## What to produce
Go through the entries below and copy each line containing the word "Given".

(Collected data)
"""

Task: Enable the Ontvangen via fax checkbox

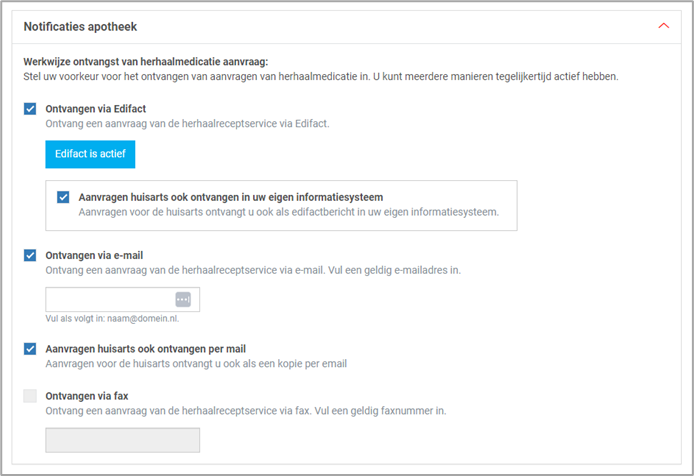Action: click(30, 396)
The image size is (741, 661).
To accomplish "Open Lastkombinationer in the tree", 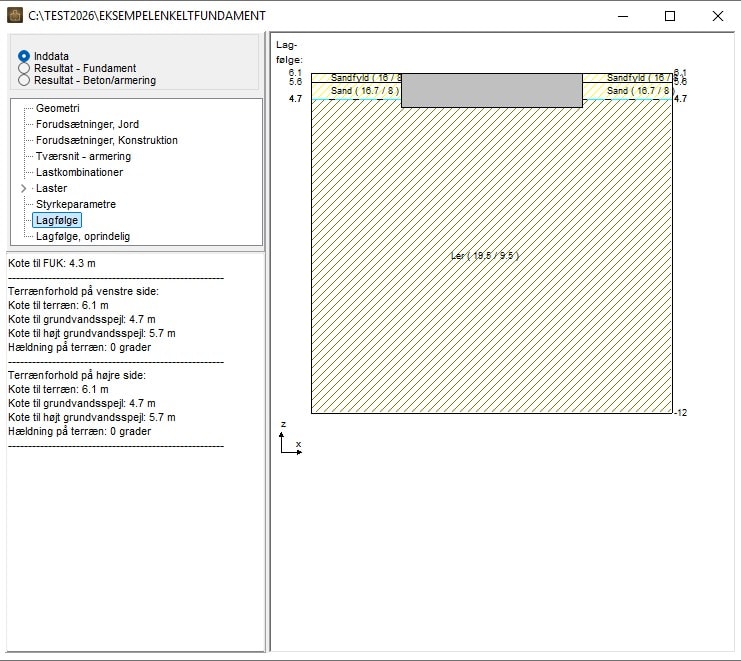I will [x=79, y=172].

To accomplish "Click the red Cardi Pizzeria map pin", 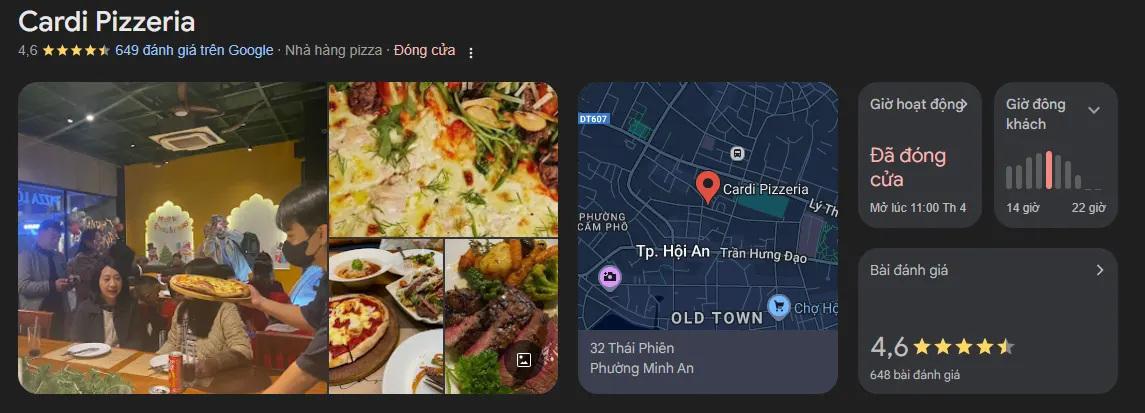I will click(706, 188).
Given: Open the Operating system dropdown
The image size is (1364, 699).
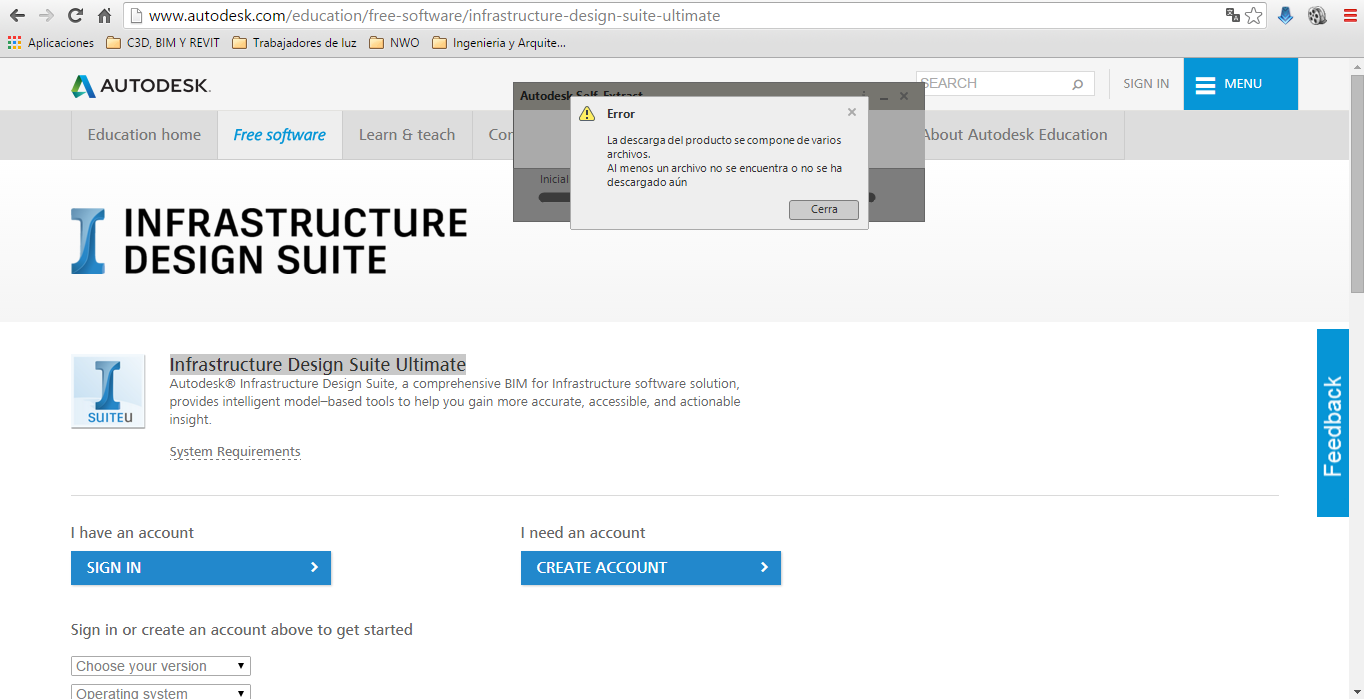Looking at the screenshot, I should pyautogui.click(x=160, y=691).
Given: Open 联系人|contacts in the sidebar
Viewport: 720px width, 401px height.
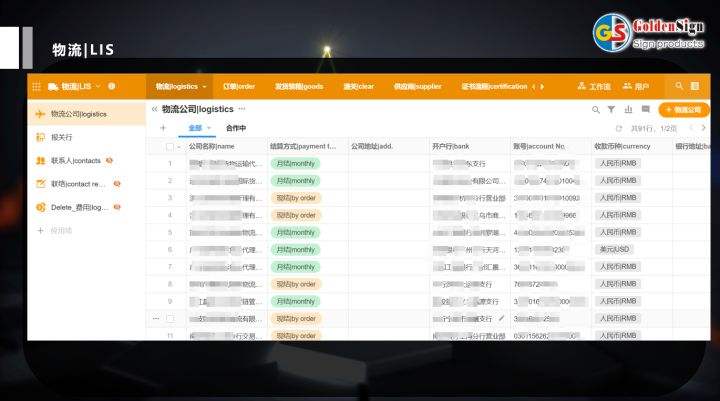Looking at the screenshot, I should pos(76,160).
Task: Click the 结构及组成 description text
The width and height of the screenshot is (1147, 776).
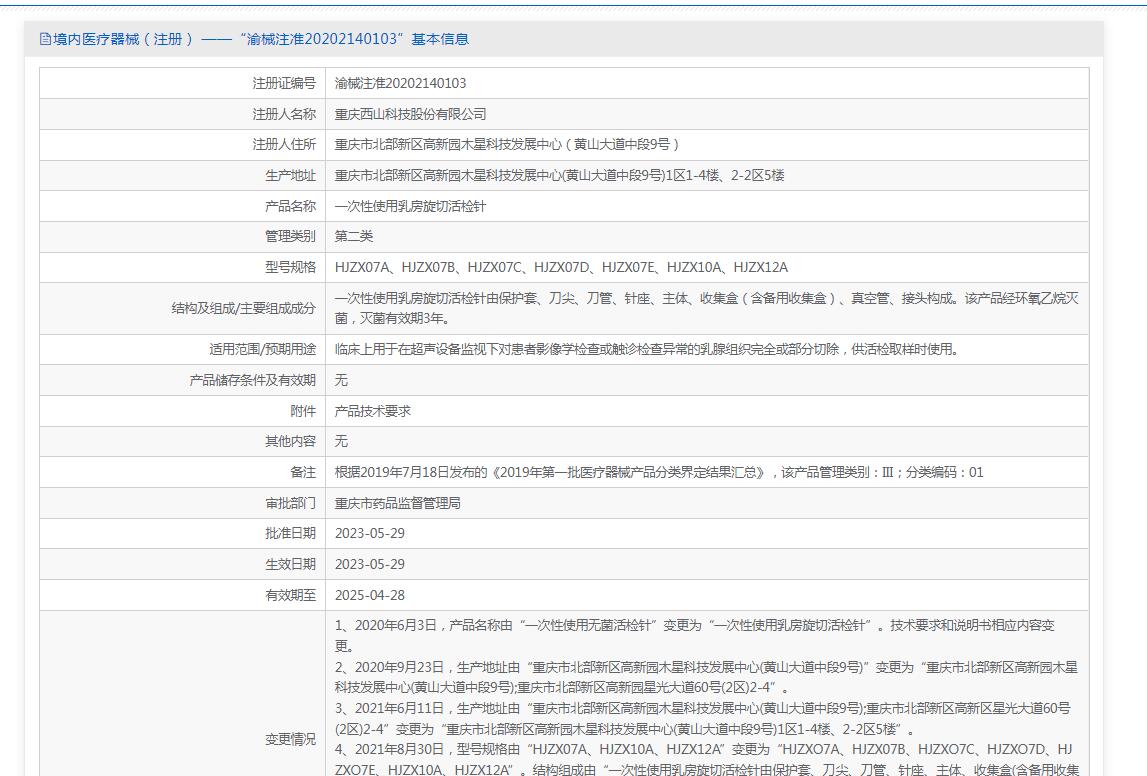Action: (x=705, y=308)
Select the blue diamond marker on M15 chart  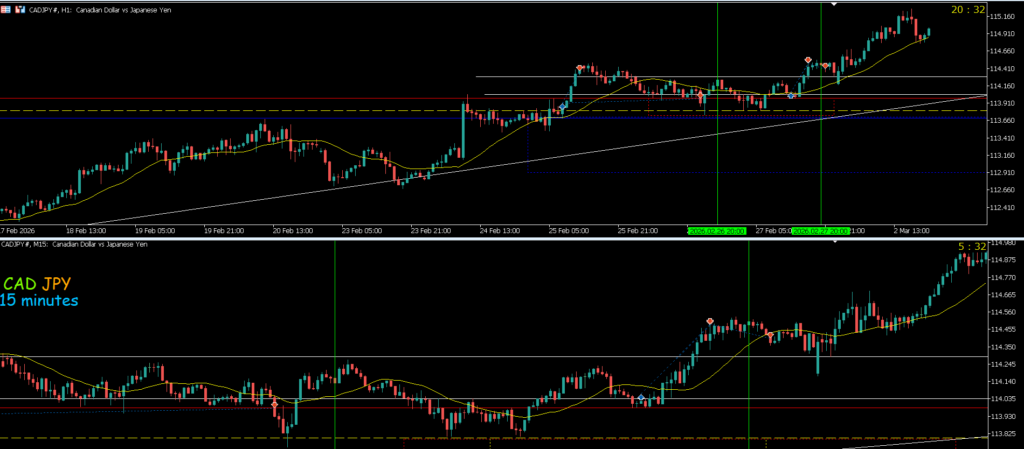tap(641, 398)
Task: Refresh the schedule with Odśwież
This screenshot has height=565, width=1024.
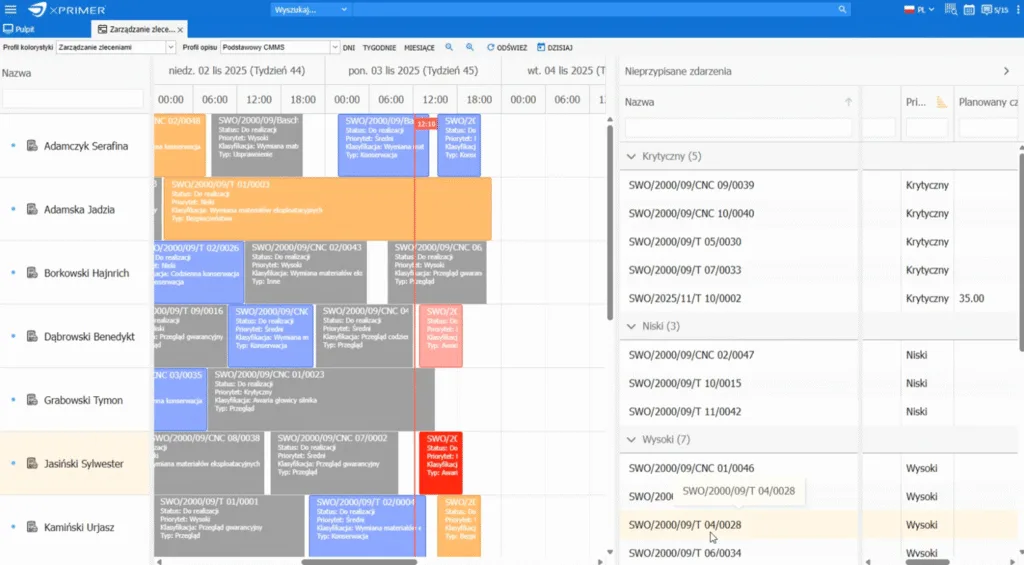Action: coord(506,47)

"""

## Response
Given: Open the Operating system dropdown
Given: Open 联系人|contacts in the sidebar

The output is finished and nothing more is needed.